Question

Three discs $A,B$ and $C$ having radii $2\text{m}$, $4\text{m}$ and $6\text{m}$, respectively are coated with carbon black on their outer surfaces. The wavelengths corresponding to maximum intensity are $300\text{nm}$, $400\text{nm}$ and $500\text{nm}$ respectively. The power radiated by them is $Q_A,Q_B$ and $Q_C$. Then,

• A. $Q_A$ is maximum.
• B. $Q_B$ is maximum.
• C. $Q_C$ is maximum.
• D. $Q_A=Q_B=Q_C$

Answer 1

The correct option is B $Q_B$ is maximum.

Given,
$R_A=2\text{m};R_B=4\text{m};R_C=6\text{m}$

${\lambda }_{mA}=300\text{nm}{\lambda }_{mB}=400\text{nm}{\lambda }_{mC}=500\text{nm}$

Using Wein's displacement law,

${\lambda }_m.T=b$, where $b$ is constant.

Power radiated by a body at temperature $T$ having Area $A$ is given by Stefan's law

$Q=e\sigma A{T}^4$

For a thin disc of radius $R$ emitting from both surfaces,
$A=2\pi R^2$

$\Rightarrow Q=e\sigma \left(2\pi R^2\right){\left(\frac{b}{{\lambda }_m}\right)}^4$

Since $e,\sigma$ and $b$ are same for all three disc.

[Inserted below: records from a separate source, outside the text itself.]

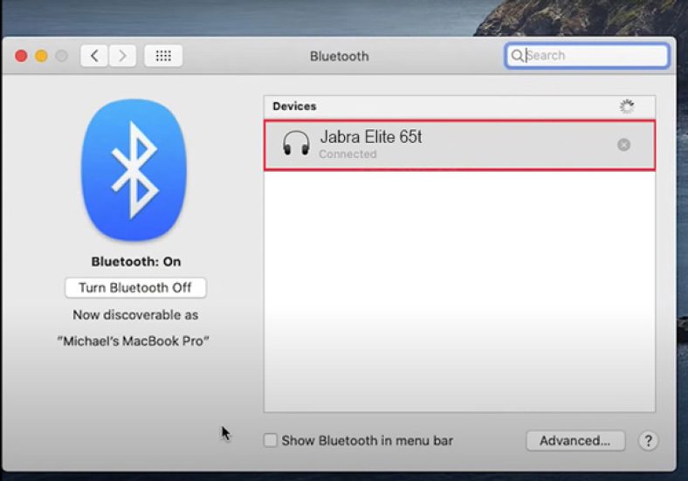Close the Bluetooth preferences window
This screenshot has width=688, height=481.
[21, 56]
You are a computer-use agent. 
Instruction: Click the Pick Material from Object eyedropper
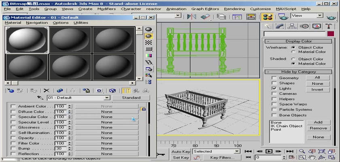coord(40,98)
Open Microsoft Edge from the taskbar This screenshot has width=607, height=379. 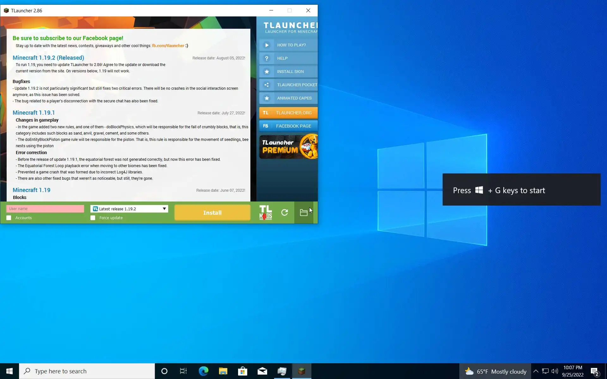point(203,371)
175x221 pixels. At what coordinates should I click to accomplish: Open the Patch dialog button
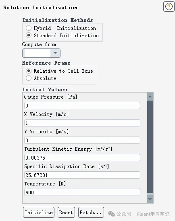coord(91,212)
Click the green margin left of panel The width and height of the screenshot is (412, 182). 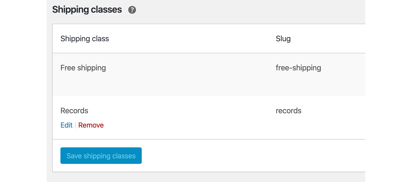tap(23, 91)
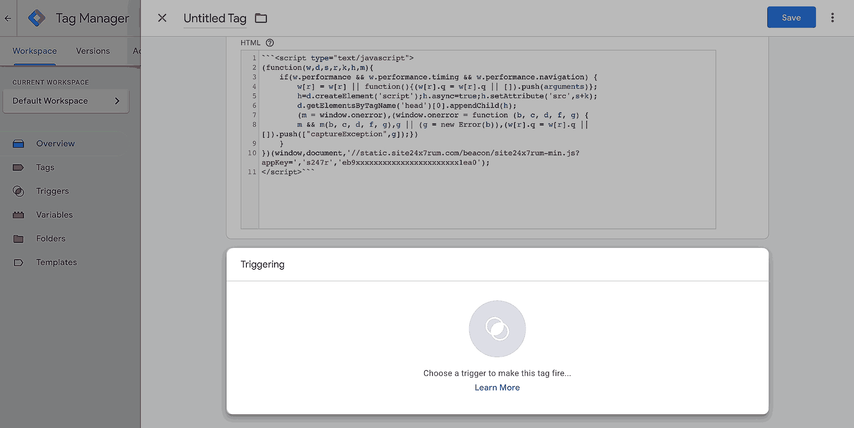Open Templates in sidebar
The image size is (854, 428).
(56, 262)
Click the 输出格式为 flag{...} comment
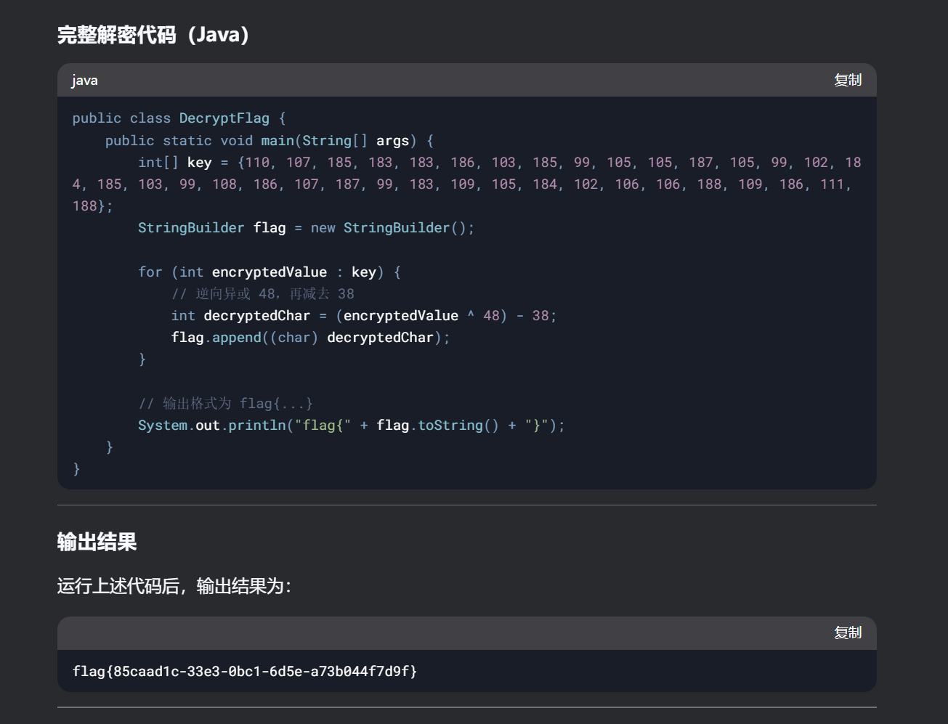 tap(225, 404)
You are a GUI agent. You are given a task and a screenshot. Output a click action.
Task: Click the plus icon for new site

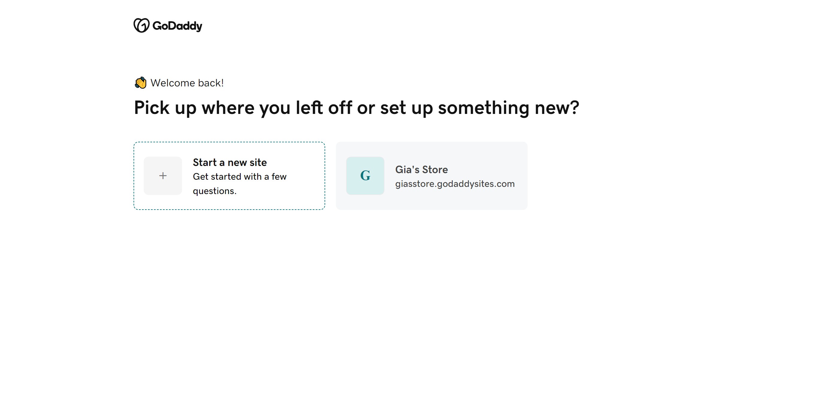163,176
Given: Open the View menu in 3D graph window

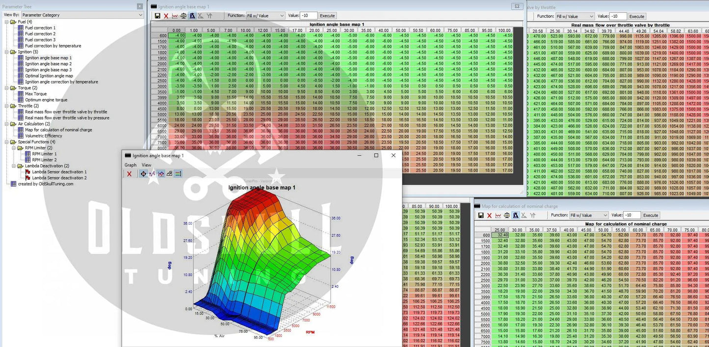Looking at the screenshot, I should click(146, 165).

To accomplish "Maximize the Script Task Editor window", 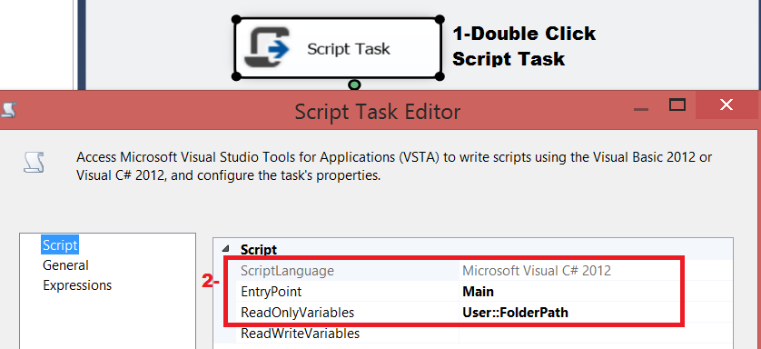I will click(677, 105).
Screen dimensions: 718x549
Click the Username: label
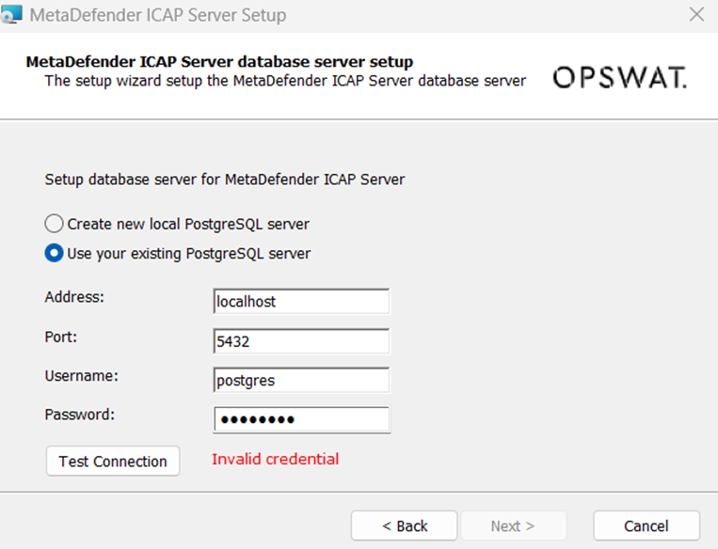(x=81, y=376)
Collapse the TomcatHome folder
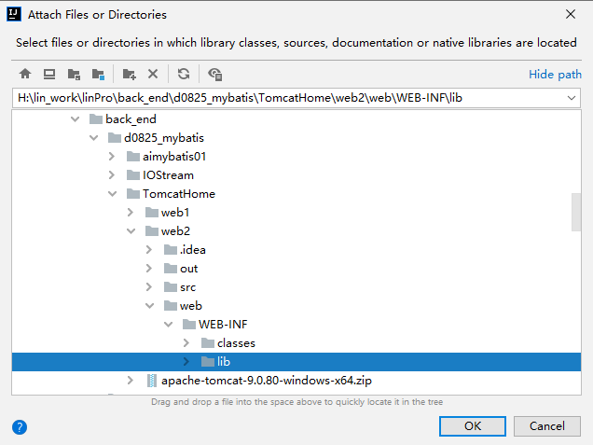This screenshot has height=445, width=593. [113, 194]
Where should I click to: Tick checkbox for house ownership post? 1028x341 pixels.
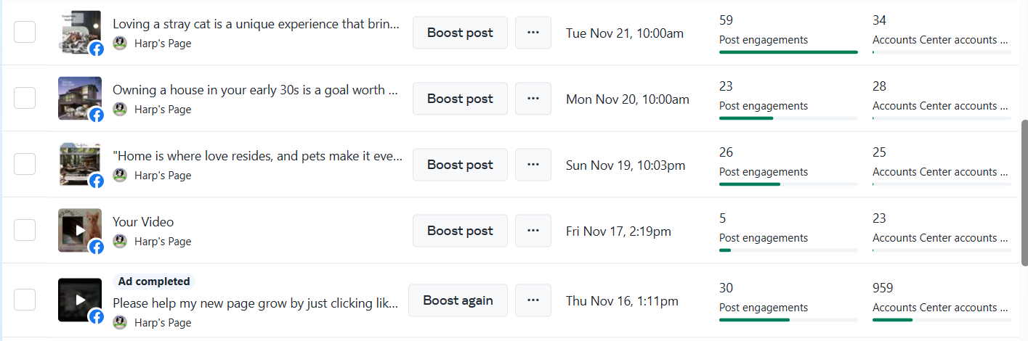25,99
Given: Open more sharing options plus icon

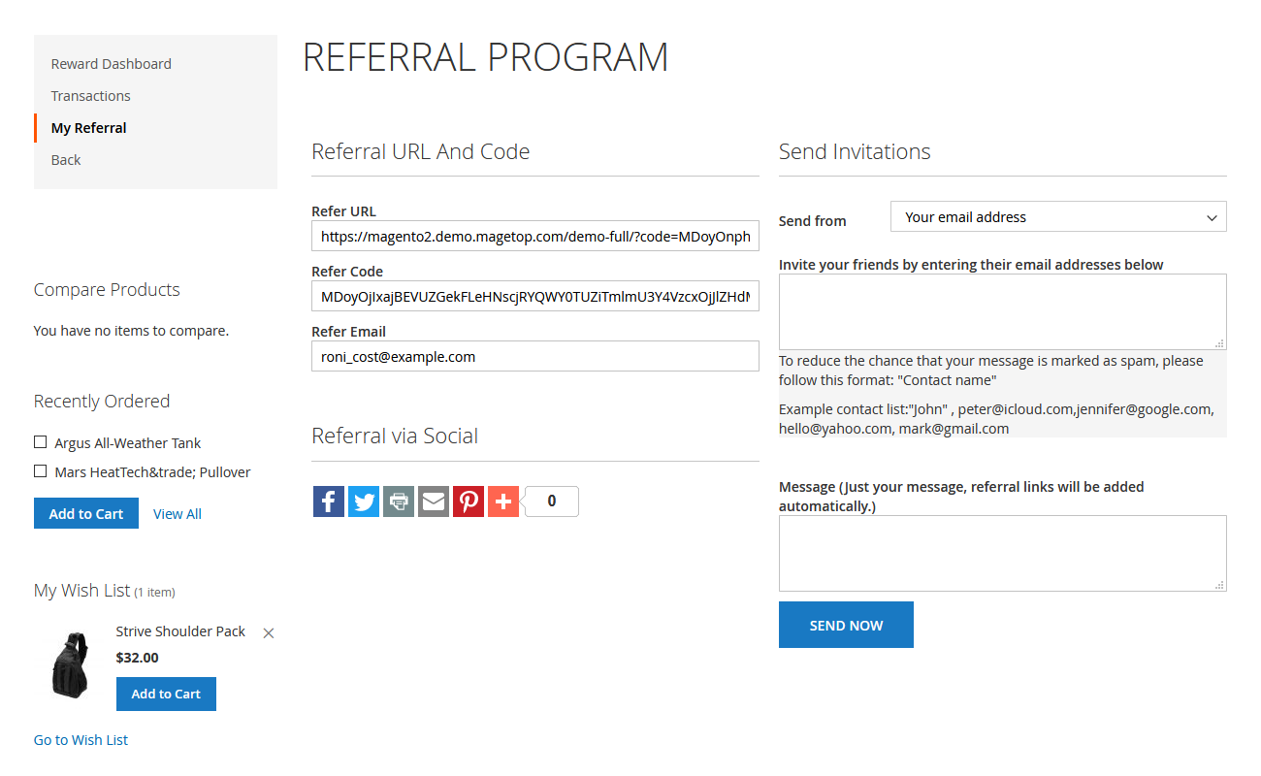Looking at the screenshot, I should click(503, 501).
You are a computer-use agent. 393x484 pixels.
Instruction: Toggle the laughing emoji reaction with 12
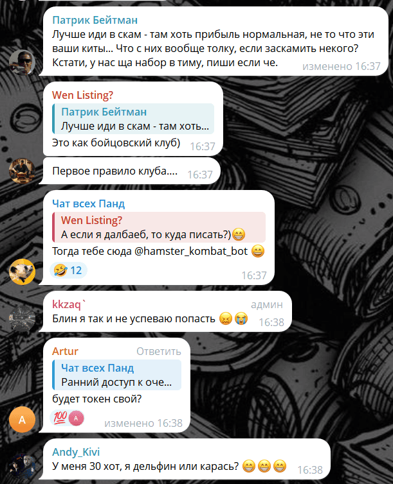[x=68, y=270]
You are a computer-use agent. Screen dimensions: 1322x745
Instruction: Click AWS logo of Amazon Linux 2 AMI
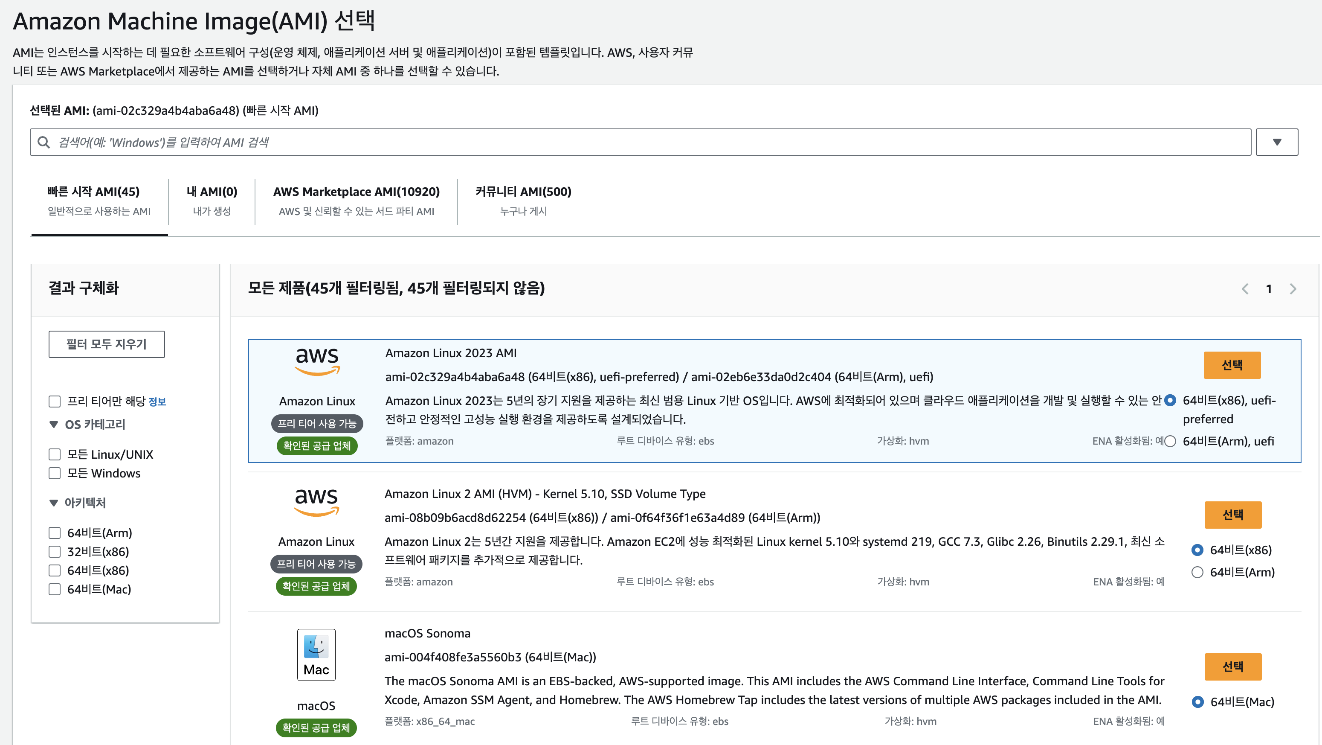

$\Rightarrow Q\propto \frac{R^2}{({\lambda }_m{)}^4}$

$\Rightarrow Q_A:Q_B:Q_C=\frac{(R_A{)}^2}{({\lambda }_{mA}{)}^4}:\frac{(r_B{)}^2}{({\lambda }_{mB}{)}^4}:\frac{(r_C{)}^2}{({\lambda }_{mC}{)}^4}$

$\Rightarrow Q_A:Q_B:Q_C=\frac{(2{)}^2}{(300{)}^4}:\frac{(4{)}^2}{(400{)}^4}:\frac{(6{)}^2}{(500{)}^4}$

$\Rightarrow Q_A:Q_B:Q_C=0.049:0.0625:0.057$

$\therefore Q_B$ is maximum.

Hence, option $\left(B\right)$ is correct.